Surrender isn’t giving up. It’s giving in—to the current, to each other, to the possibility that what emerges might be better than what any of us could’ve imagined alone.
One last thing…
I didn’t know what this week’s Fourth Wall was going to be about. I had a dozen half-starts in my notes app: one about burnout, one about my voice, one just titled “???” (a personal favorite). None of them clicked.
I kept trying to force it—to write something profound, something with a point. But the harder I pushed, the worse it got.
It wasn’t until I stopped trying to make it work that I realized the thing I’d been circling all week was the very thing I was resisting.
Surrender.
This process of remounting Beau has stretched me in ways I didn’t expect. The show that started as something tiny has now ballooned into a small army of humans, each with their own opinions, instincts, and snack preferences. It’s equal parts thrilling and terrifying to realize it’s officially grown beyond what I could’ve imagined or predicted.

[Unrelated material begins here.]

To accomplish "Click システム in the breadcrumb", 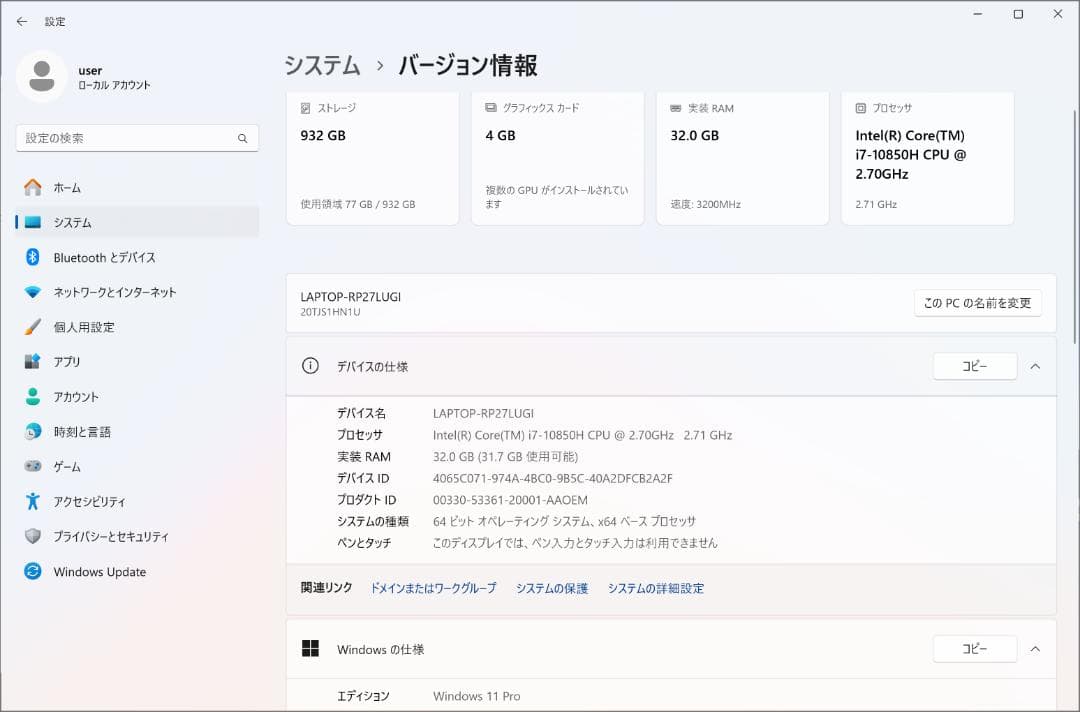I will [x=322, y=64].
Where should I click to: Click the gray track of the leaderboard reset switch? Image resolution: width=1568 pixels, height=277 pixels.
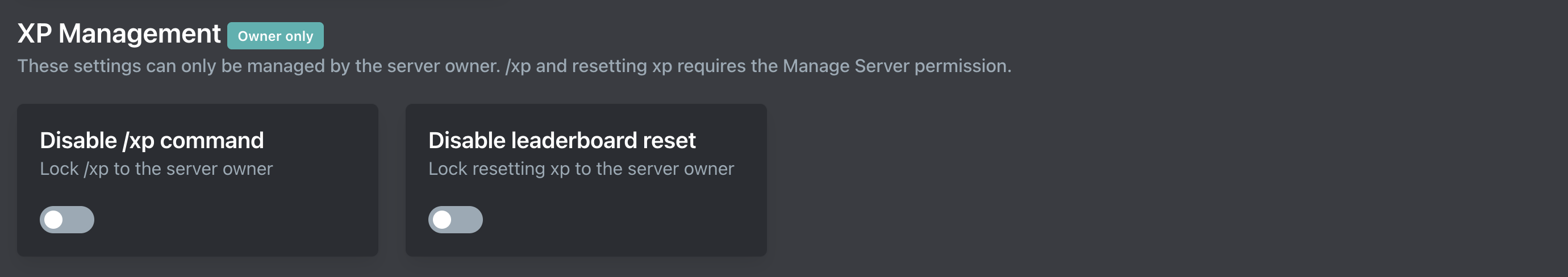[469, 220]
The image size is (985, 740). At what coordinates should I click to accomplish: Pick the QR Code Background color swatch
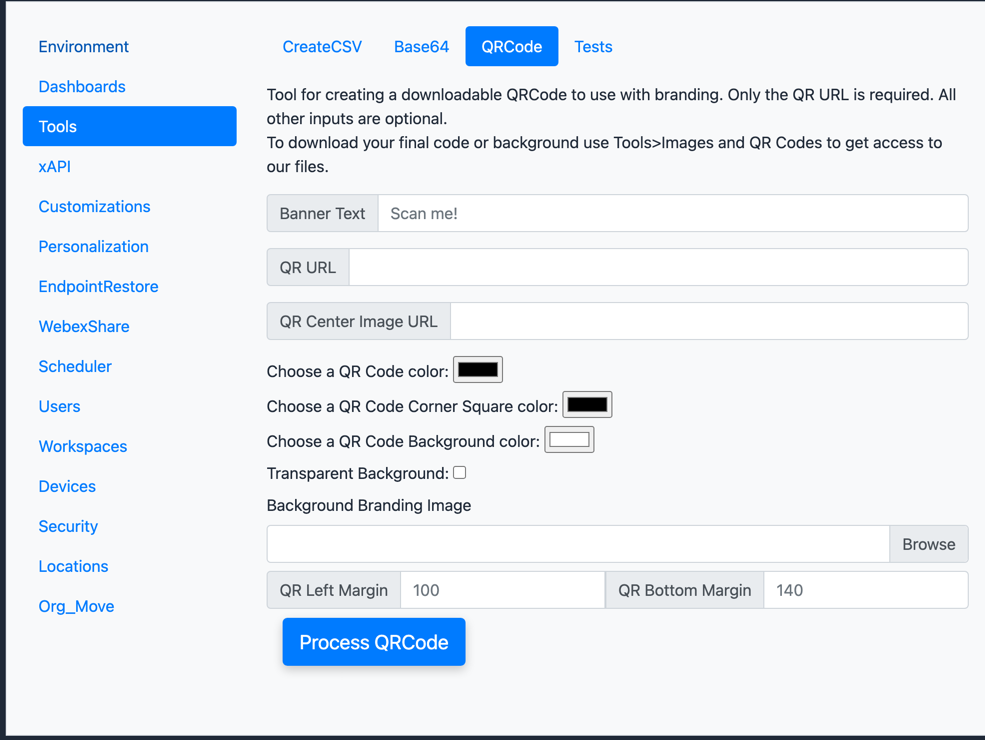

That’s what collaboration does. It grows up. It changes. It helps us see beyond our own imagination. What a fucking thrill.
But that joy, pride, wonder, and awe can only come as much as I’m willing to surrender my own ego. I have to let it be about more than me in order for it to grow beyond me.
And this piece needed the same thing. When I stopped gripping the writing, the plan, the outcome—the thread appeared.
Once again, it didn’t come from control. It came from listening. From letting the week speak for itself. From surrendering, again, to what’s already here.
So if you’re in the middle of your own version of this—trying to hold it all together, to make it perfect, to keep it from falling apart—maybe take a breath. Loosen the jaw. Let go of the plan.
And maybe try trusting that the thing you’re working on is also working on you.